Biais additif

Rédigé le 13/10/2022
Colin Wright


  • Lorsque nous sommes confrontés à un problème, nous avons tendance à privilégier les solutions qui impliquent l'ajout de quelque chose de nouveau plutôt que la soustraction d'un élément existant.
  • Ce biais peut être en partie la raison pour laquelle tant de sociétés se retrouvent à nager dans des responsabilités, des réglementations et une surabondance qui, d'une manière ou d'une autre, ne semblent qu'aggraver les choses.
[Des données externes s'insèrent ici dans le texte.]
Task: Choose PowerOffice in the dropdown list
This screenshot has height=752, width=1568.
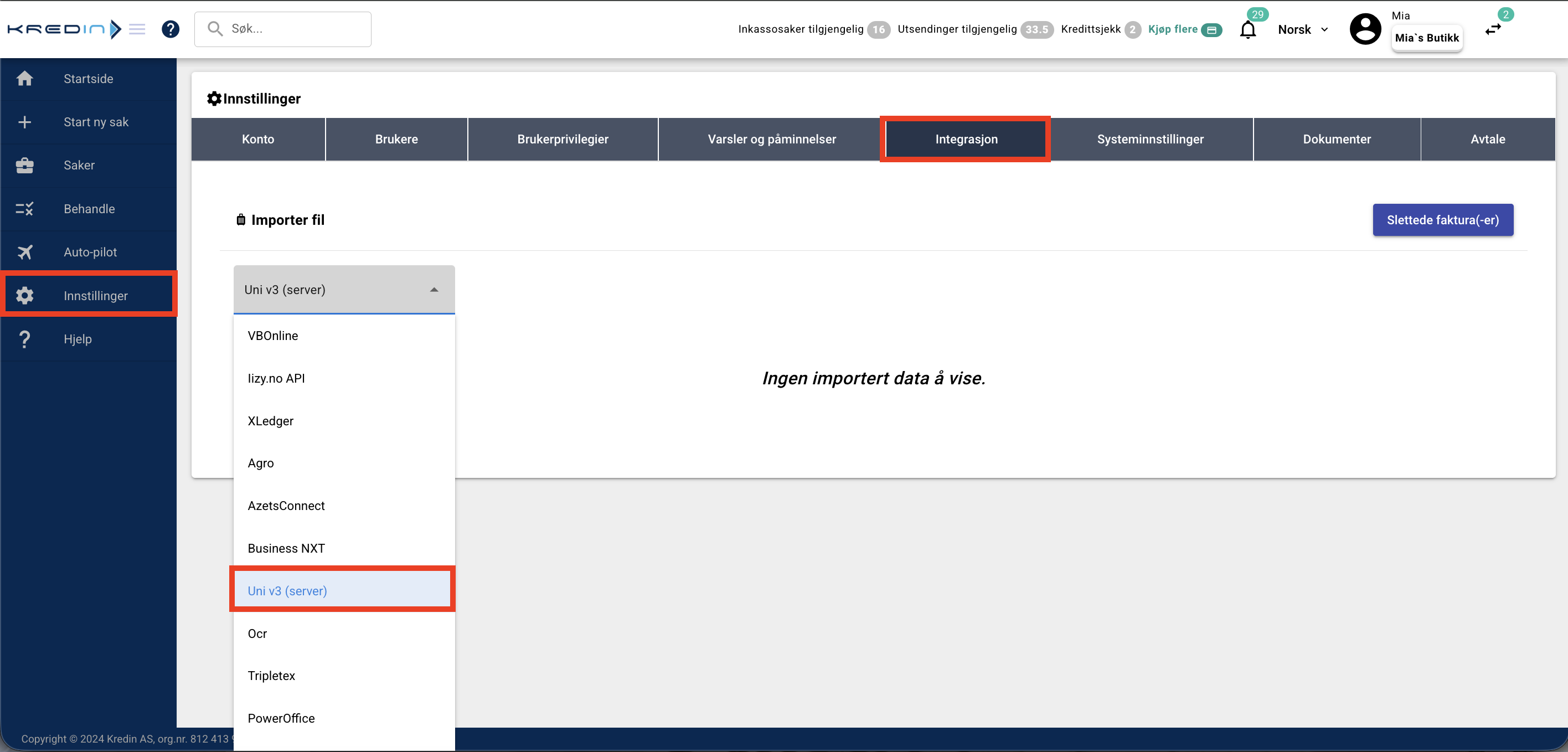Action: coord(281,718)
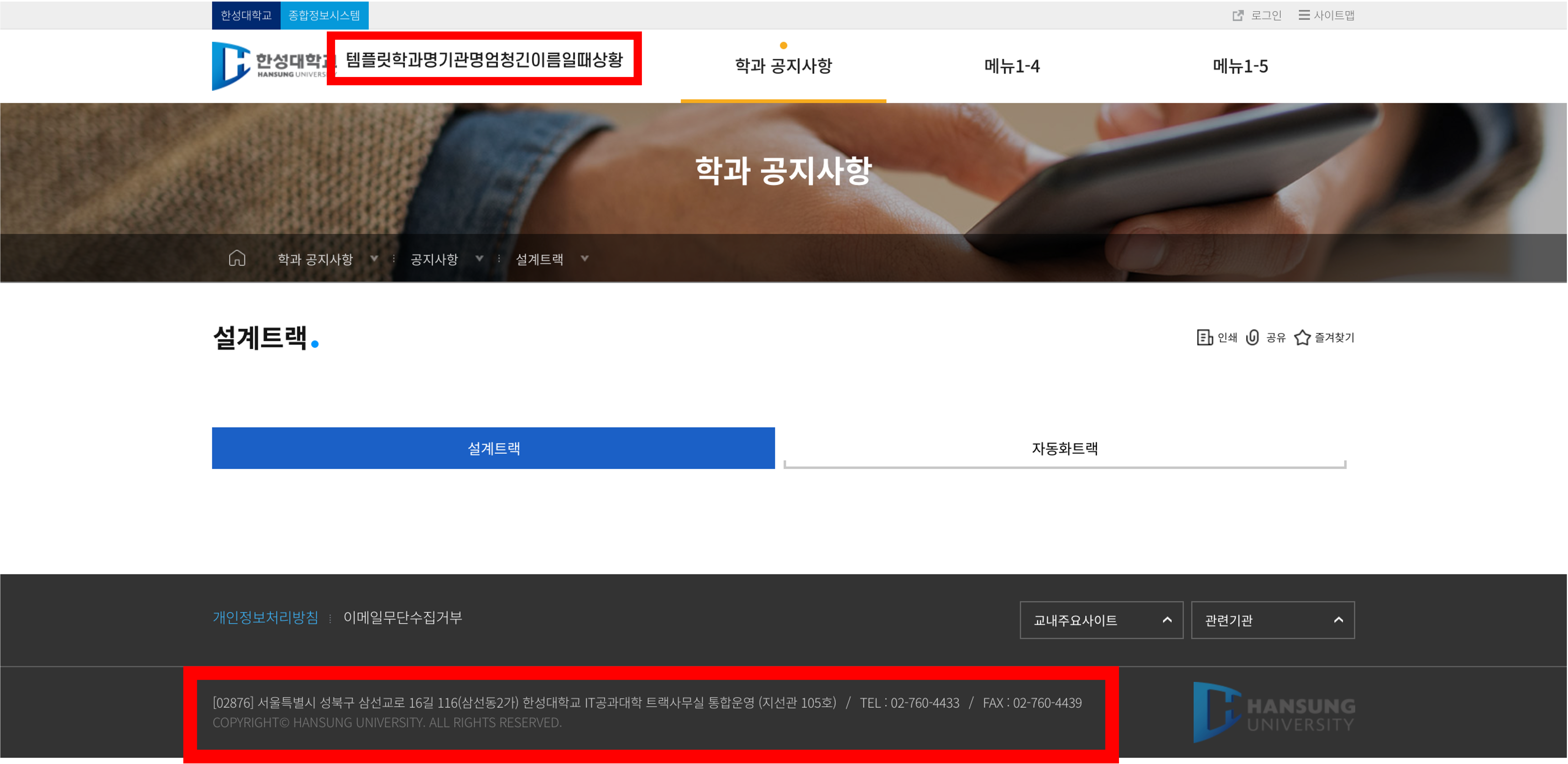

  • Le sophisme des coûts irrécupérables (la tendance à continuer d'investir dans des choses dans lesquelles nous avons déjà investi plutôt que de limiter nos pertes et de nous éloigner de quelque chose qui ne fonctionne pas) peut nous inciter à le faire
  • Si nous avons investi beaucoup de temps, d'énergie et d'argent dans une certaine façon de travailler, nous serons peut-être moins susceptibles de changer radicalement cette approche, même si un autre modèle plus simple et moins encombrant est disponible.
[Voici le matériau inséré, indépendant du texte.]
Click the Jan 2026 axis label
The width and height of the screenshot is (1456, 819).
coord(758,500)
  • Nous ajoutons plutôt que soustrayons parce que les autres personnes sont plus susceptibles de remarquer de nouvelles choses que l'absence d'anciennes choses
  • Ainsi, il peut être justifié d'investir un peu plus de temps et d'attention lorsque nous sommes en mode de résolution de problèmes, de peur de négliger des solutions potentiellement meilleures et moins encombrantes.